Friday, June 25, 2010

Non-Indie Music Night: "SOUTH PACIFIC" in Todd-AO



O.K., I know this is totally off-topic, but I'm afraid as a music enthusiast, my musical heritage goes way back to the Broadway musical. Before you throw up, try to understand that before the advent of rock and roll, nearly all popular music came from the Broadway stage or movies.

When I grew up, the albums you ran into at everyone's house were the soundtrack albums of South Pacific, The King and I, Gigi, the Broadway cast albums of My Fair Lady (with Julie Andrews and not Audrey Hepburn, thank you very much), West Side Story and The Sound of Music. The first LP records I owned were the soundtracks of Ben-Hur and Mutiny On the Bounty (the Marlon Brando version, which I will defend as a great movie to anyone who wants an argument) and other epics. These records were deluxe box sets with the movie's souvenir programs inside, great fun for a movie-crazy kid.

So that's why, when I heard the Academy of Motion Picture Arts and Sciences was hosting a screening of the recently restored 70MM print of South Pacific tonight, June 25, I knew I had to go. Also because the star of the film, Mitzi Gaynor, will attend.

This was my mom's favorite film back then, so I saw it many times, and even the much maligned color filters the director, Joshua Logan, applied to most of the musical numbers, are among the things I like about the movie best. They're positively hallucinatory (see film frame above).
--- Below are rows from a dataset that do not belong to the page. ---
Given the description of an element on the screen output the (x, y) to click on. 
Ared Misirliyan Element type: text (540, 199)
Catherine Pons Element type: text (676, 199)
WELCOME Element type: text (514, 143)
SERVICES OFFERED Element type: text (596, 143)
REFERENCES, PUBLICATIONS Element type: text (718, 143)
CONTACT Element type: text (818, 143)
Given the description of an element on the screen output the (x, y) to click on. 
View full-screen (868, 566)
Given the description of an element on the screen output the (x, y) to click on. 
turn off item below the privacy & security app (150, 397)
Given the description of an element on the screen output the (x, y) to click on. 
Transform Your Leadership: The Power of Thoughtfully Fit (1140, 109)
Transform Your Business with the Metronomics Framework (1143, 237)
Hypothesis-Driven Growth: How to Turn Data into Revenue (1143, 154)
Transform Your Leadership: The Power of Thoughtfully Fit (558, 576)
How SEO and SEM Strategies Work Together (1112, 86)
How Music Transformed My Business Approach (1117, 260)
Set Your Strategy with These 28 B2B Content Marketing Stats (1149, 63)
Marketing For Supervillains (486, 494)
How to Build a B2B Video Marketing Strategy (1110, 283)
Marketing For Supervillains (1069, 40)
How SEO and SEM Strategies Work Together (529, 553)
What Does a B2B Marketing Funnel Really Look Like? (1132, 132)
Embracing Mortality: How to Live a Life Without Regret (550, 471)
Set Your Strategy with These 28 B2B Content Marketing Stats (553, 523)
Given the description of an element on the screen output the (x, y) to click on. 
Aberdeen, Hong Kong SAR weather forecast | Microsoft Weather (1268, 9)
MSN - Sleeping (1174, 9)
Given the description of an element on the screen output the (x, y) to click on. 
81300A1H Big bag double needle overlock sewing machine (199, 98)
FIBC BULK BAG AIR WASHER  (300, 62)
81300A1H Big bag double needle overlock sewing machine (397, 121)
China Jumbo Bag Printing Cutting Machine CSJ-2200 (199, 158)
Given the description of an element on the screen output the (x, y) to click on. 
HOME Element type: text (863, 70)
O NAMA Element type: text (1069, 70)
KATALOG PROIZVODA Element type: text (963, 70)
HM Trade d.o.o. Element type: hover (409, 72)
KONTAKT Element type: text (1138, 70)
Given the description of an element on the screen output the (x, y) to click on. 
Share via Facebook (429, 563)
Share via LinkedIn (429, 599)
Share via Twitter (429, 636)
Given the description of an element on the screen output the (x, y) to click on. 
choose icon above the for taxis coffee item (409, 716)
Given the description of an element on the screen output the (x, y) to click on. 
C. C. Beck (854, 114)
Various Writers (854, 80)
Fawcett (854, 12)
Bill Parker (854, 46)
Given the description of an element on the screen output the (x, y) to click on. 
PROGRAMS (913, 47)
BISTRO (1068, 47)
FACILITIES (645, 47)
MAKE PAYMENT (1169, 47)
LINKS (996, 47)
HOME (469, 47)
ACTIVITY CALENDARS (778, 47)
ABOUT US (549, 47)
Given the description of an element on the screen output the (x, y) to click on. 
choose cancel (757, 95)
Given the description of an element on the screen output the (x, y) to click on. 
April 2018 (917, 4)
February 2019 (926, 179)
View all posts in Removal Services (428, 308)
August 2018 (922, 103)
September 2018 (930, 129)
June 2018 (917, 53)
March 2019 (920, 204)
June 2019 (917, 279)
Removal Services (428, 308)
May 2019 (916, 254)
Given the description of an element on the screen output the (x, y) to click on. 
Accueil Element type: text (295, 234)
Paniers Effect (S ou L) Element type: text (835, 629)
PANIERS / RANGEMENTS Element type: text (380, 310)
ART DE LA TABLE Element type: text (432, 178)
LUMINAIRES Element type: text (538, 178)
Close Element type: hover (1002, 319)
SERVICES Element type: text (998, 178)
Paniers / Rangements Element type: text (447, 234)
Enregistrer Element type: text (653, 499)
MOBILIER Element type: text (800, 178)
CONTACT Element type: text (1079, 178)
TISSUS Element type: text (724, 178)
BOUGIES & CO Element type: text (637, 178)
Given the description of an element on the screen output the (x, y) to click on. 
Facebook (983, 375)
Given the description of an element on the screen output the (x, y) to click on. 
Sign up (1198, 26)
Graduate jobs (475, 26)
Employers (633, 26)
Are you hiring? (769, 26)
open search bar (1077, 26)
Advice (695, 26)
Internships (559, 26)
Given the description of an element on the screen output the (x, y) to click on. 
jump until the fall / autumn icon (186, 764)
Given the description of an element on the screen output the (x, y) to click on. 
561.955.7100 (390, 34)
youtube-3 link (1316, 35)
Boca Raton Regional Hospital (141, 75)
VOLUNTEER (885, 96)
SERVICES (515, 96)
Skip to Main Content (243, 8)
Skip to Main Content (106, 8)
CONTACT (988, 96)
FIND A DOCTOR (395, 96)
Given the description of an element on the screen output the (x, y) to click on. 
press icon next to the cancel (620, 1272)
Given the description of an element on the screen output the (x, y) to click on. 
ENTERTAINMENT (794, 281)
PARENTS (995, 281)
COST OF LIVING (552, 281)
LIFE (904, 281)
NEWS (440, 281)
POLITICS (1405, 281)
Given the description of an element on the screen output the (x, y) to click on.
That and the incredible Alfred Newman orchestrations. And the movie is LOUD. (It won the Oscar for Best Sound of 1958).

And, perhaps, most importantly, it's message of racial tolerance, is still potent, and with the amount of blatant racial hostility that the Republican party employs (and enjoys), it is again, after all these years, an important movie.

Anyway, back to rock and roll tomorrow.